Japan, Nightporter : la classe, tout simplement
Je roulais vers mon travail à
vitesse faible, dans la grisaille d’un matin fatigué, tout arrosé de pluie fine
et de sommeil en retard. Je me demandais encore une fois, comment définir
clairement et précisément ce que l’on nomme « avoir la classe » pour
un bout de musique amplifiée. J’écoutais en cet instant fugace et dérisoire, une
perle noire aux reflets mordorés : Nightporter, du sublime groupe Japan,
porté par la voix de soie verte et brodée d’un David Sylvian spectral, ce
prince sans royaume, empereur oublié venu des landes constellées de sonnets
magnifiques et lugubres. Mes doigts dansaient distraitement sur le volant,
suspendus dans l’air lent en une danse muette mais inutile. Comme ceux,
sanglants, d’un Hannibal le Cannibale, dans cette scène saisissante du Silence
des Agneaux, où le visage encore zébré de gouttes vermillon, il prend quelques
secondes pour fredonner sans bruit une poignée de notes classiques, juste après
avoir massacré ceux qui pensaient l’avoir capturé… Les imbéciles.
Je voyais passer dans la rue des
Lolycéennes similaires et légères traînant le pas vers leur école, habillées
comme leurs copines, un sac trop cher accroché à la saignée de leurs petits
bras maigres. Des Xerox troublés de Justin-à-mèche les suivaient, acné au menton, l’Eastpak
standardisé se balançant si lourd sur leur dos maigre. Certains fumaient,
d’autres en avaient peut-être envie.
Le trafic se traînait, lugubre et
résigné, avec les yeux du cerf qui attend la dernière cartouche. Je suivais
impassiblement de banales autos colorées de conforme et de gris métallisé. Mes essuie-glaces
effectuaient leur danse grinçante. Dans quelques heures, la chape étouffante de la nuit d’hiver aurait recouvert les bâtiments
sans grâce et l’audimat diabétique et télévisuel crèverait à nouveau des
records, entre deux publicités pour des boissons américaines allégées ou des
assurances se disant responsables. David Sylvian fredonnait doucement pour mes
oreilles usées, au milieu de cascades d’arpèges et de cordes lumineuses,
accompagné d’un piano à fendre l’âme d’un auditeur fiscal.

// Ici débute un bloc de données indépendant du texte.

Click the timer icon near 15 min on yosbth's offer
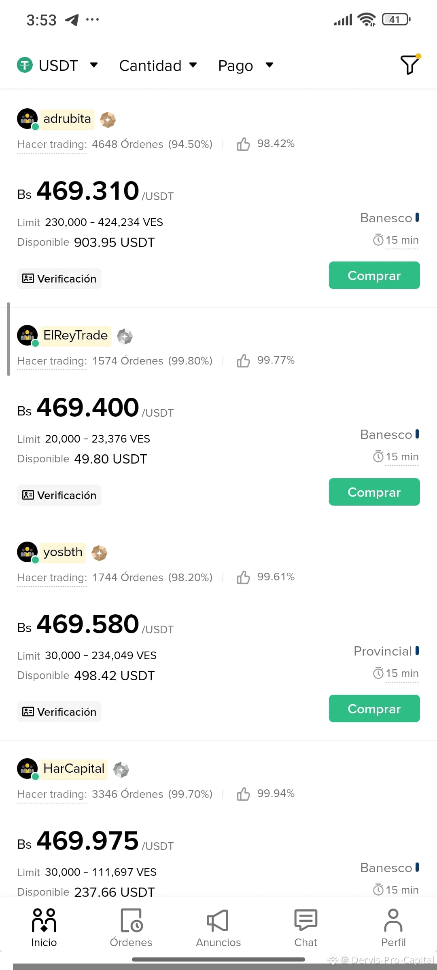 pos(378,673)
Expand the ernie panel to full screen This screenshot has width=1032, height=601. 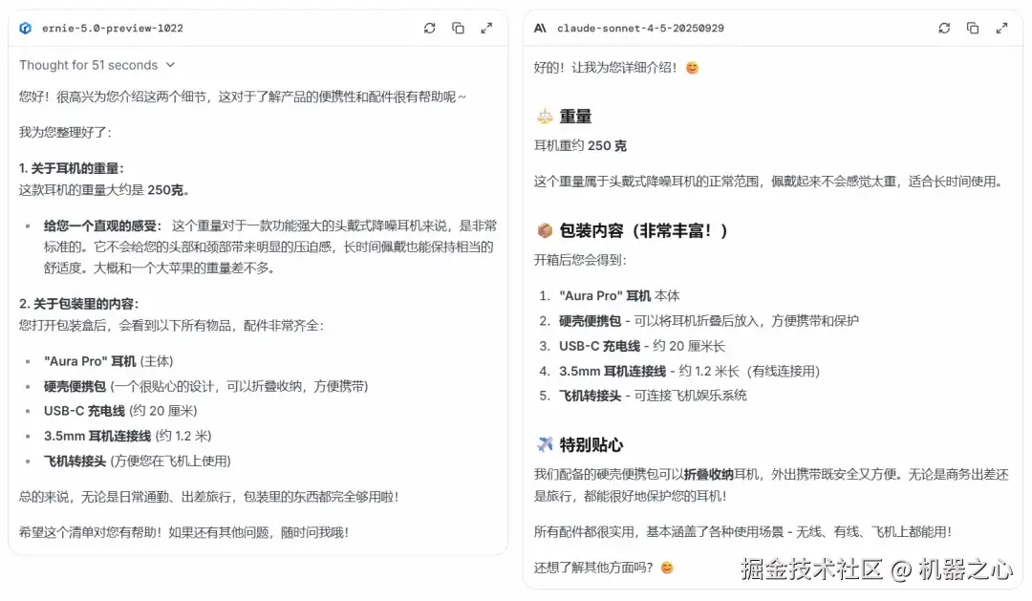[487, 28]
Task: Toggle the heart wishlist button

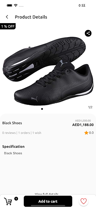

Soudain, une lumière blanche et stellaire
fit irruption dans mon cerveau délavé, ce jean trop porté que j’apprécie parfois.
La chanson de Japan avait catalysé en mes neurones sensibles un tranchant CQFD
que les acteurs sans cachet d’un gris matin avaient bâti, à leur insu, suivant
sans bruit leurs morne parcours conformiste.
La « classe » d’une
chanson se définissait parfaitement !
Tel le théorème puissant mais invisible, tapi dans le cœur vibrant de chaque
atome, qui attend avec patience d’être percuté par un tableau noir, une craie
et des années de recherche. Quatre critères marmoréens surgissaient, féroces et
orgueilleux : être différent, être pérenne, se battre jusqu’à la mort pour
les deux premiers critères et procurer une émotion systématique à l’auditeur
ébloui.
J’avançai de quelques mètres, un
feu rouge me stoppa vite. Je souris. Dehors, nos Lolycéennes minces et leurs prétendants
boutonneux avaient une longueur d’avance sur moi : le hasard magnifique
pouvait encore leur faire découvrir Japan et tant d’autres merveilles.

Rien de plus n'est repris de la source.